SHARE Union Dues at Marlborough Hospital
Frequently Asked Questions
Q. When do I start to pay dues?
A. December 1st, 2019, when the 2nd raise shows up in your paycheck. SHARE is not charging dues in the 1st year of the contract, so that SHARE members can have 2 raises before they start paying dues.
Q. How much are SHARE Union dues?
If you work more than 20 hours, dues are $9.17/week.
If you work 12-20 hours, dues are $6.87/week.
If you work less than 12 hours on the books or are per diem, dues are $4.59/week.
Q. How do I pay my dues?
A. You sign a membership card authorizing dues to be deducted from your paycheck, and they come out each week. If you don’t get any pay in a week, you don’t pay any dues.
Q. Do dues go up?
A. Yes, dues go up a little bit each January. The dues rates are set by our parent union, AFSCME, which is a national union with over a million members. The dues increase is based on the average increase in pay among AFSCME members. SHARE charges the lowest dues allowable by AFSCME. In 2019, the dues went up 20 cents. We find out how much they are going up in December each year.
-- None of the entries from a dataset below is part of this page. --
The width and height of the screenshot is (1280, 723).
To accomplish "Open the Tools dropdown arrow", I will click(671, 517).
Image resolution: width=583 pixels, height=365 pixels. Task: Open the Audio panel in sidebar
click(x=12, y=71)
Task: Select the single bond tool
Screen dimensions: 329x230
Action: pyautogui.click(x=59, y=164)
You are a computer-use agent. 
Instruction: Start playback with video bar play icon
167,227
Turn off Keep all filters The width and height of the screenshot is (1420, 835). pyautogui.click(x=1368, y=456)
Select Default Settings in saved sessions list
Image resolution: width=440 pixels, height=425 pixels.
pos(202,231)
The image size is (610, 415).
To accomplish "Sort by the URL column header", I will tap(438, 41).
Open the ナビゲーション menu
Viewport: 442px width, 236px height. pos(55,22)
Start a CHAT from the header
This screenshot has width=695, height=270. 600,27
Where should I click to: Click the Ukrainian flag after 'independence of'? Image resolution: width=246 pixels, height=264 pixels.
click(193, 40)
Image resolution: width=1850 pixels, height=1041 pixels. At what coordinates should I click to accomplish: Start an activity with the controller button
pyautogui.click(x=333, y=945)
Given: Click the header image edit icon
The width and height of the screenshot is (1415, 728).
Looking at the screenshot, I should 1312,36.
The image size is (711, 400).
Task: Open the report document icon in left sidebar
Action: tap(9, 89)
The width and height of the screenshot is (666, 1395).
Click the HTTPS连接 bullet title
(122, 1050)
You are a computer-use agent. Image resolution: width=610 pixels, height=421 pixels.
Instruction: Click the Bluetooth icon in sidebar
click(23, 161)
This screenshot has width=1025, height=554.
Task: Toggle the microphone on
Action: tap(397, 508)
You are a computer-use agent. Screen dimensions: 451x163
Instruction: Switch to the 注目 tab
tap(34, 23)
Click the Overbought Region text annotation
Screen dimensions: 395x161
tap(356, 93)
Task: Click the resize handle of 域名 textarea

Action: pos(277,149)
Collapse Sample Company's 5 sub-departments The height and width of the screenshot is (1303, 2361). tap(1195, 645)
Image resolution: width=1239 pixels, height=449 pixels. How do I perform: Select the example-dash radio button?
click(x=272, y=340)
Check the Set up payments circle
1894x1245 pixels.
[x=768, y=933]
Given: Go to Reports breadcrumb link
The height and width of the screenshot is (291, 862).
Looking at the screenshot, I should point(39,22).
Q. What do SHARE Union dues pay for?
A. Mostly they pay for the SHARE Union organizer staff who work with your group. They also go toward rent and phones for the SHARE office in Worcester. A portion of dues goes to AFSCME, our parent union.
Q. What if I don’t want to pay dues?
If you are in the SHARE bargaining unit then you are covered by the SHARE contract, and it is a condition of employment to pay dues or fees for that representation. You do have a choice about whether to be a dues-paying SHARE member, or pay an “agency fee” to the union instead. The fee is the same amount as dues.
Q. What is the difference between a member and a fee-payer?
Members and fee payers both get the wages and benefits that SHARE negotiates, and get representation if issues come up at work and they want help. They also pay the same amount. So what is the difference?
Most people choose to be members of SHARE. Members can participate in internal union activities like voting on contracts and voting for, or running for, leadership positions in the union. Agency fee-payers are actively choosing not to join or participate. (For example, some religions do not allow their members to join other organizations.)